(Items listed in a dataset)
'''

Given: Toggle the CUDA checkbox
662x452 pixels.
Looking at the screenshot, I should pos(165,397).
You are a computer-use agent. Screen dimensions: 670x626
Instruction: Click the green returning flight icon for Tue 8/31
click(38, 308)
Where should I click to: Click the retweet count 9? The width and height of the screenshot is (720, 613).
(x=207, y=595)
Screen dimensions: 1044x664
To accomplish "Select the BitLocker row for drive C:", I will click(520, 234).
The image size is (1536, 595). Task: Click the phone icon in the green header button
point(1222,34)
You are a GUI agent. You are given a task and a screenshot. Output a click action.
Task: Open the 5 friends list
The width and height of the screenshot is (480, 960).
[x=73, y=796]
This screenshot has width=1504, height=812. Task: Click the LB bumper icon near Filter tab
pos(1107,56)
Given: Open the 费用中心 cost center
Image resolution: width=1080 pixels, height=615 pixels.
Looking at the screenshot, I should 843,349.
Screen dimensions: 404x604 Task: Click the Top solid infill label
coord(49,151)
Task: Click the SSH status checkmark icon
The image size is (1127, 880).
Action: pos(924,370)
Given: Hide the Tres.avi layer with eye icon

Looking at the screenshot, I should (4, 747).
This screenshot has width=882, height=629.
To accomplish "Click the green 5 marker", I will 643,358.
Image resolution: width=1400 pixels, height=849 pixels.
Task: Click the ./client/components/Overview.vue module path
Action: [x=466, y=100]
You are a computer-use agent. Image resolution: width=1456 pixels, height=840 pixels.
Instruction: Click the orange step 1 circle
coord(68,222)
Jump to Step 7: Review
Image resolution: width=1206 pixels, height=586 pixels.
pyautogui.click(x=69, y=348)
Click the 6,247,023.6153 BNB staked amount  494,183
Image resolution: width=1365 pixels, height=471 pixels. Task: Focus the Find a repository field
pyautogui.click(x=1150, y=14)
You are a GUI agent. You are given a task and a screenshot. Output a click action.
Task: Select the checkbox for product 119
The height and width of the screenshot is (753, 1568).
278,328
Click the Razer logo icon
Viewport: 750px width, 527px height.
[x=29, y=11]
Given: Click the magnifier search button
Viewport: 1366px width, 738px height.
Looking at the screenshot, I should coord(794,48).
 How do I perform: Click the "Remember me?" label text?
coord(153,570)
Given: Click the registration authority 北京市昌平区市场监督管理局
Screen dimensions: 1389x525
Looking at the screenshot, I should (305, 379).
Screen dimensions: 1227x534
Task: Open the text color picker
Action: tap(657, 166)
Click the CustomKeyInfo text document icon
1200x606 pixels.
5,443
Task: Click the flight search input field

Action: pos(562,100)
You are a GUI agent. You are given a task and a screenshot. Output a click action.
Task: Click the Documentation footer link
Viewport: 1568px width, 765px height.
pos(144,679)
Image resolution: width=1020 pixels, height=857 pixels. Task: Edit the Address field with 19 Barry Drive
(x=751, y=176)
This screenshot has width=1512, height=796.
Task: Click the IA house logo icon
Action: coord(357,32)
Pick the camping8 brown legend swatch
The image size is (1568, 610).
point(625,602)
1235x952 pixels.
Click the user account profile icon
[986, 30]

'''

About this exercise
Reproduce all of the records exactly.

Solution
Given: Toggle the CUDA checkbox
662x452 pixels.
Looking at the screenshot, I should pos(165,397).
You are a computer-use agent. Screen dimensions: 670x626
Instruction: Click the green returning flight icon for Tue 8/31
click(38, 308)
Where should I click to: Click the retweet count 9? The width and height of the screenshot is (720, 613).
(x=207, y=595)
Screen dimensions: 1044x664
To accomplish "Select the BitLocker row for drive C:", I will click(520, 234).
The image size is (1536, 595). Task: Click the phone icon in the green header button
point(1222,34)
You are a GUI agent. You are given a task and a screenshot. Output a click action.
Task: Open the 5 friends list
The width and height of the screenshot is (480, 960).
[x=73, y=796]
This screenshot has width=1504, height=812. Task: Click the LB bumper icon near Filter tab
pos(1107,56)
Given: Open the 费用中心 cost center
Image resolution: width=1080 pixels, height=615 pixels.
Looking at the screenshot, I should 843,349.
Screen dimensions: 404x604 Task: Click the Top solid infill label
coord(49,151)
Task: Click the SSH status checkmark icon
The image size is (1127, 880).
Action: pos(924,370)
Given: Hide the Tres.avi layer with eye icon

Looking at the screenshot, I should (4, 747).
This screenshot has width=882, height=629.
To accomplish "Click the green 5 marker", I will 643,358.
Image resolution: width=1400 pixels, height=849 pixels.
Task: Click the ./client/components/Overview.vue module path
Action: [x=466, y=100]
You are a computer-use agent. Image resolution: width=1456 pixels, height=840 pixels.
Instruction: Click the orange step 1 circle
coord(68,222)
Jump to Step 7: Review
Image resolution: width=1206 pixels, height=586 pixels.
pyautogui.click(x=69, y=348)
Click the 6,247,023.6153 BNB staked amount  494,183
Image resolution: width=1365 pixels, height=471 pixels. Task: Focus the Find a repository field
pyautogui.click(x=1150, y=14)
You are a GUI agent. You are given a task and a screenshot. Output a click action.
Task: Select the checkbox for product 119
The height and width of the screenshot is (753, 1568).
278,328
Click the Razer logo icon
Viewport: 750px width, 527px height.
[x=29, y=11]
Given: Click the magnifier search button
Viewport: 1366px width, 738px height.
Looking at the screenshot, I should coord(794,48).
 How do I perform: Click the "Remember me?" label text?
coord(153,570)
Given: Click the registration authority 北京市昌平区市场监督管理局
Screen dimensions: 1389x525
Looking at the screenshot, I should (305, 379).
Screen dimensions: 1227x534
Task: Open the text color picker
Action: tap(657, 166)
Click the CustomKeyInfo text document icon
1200x606 pixels.
5,443
Task: Click the flight search input field

Action: pos(562,100)
You are a GUI agent. You are given a task and a screenshot. Output a click action.
Task: Click the Documentation footer link
Viewport: 1568px width, 765px height.
pos(144,679)
Image resolution: width=1020 pixels, height=857 pixels. Task: Edit the Address field with 19 Barry Drive
(x=751, y=176)
This screenshot has width=1512, height=796.
Task: Click the IA house logo icon
Action: coord(357,32)
Pick the camping8 brown legend swatch
The image size is (1568, 610).
point(625,602)
1235x952 pixels.
Click the user account profile icon
[986, 30]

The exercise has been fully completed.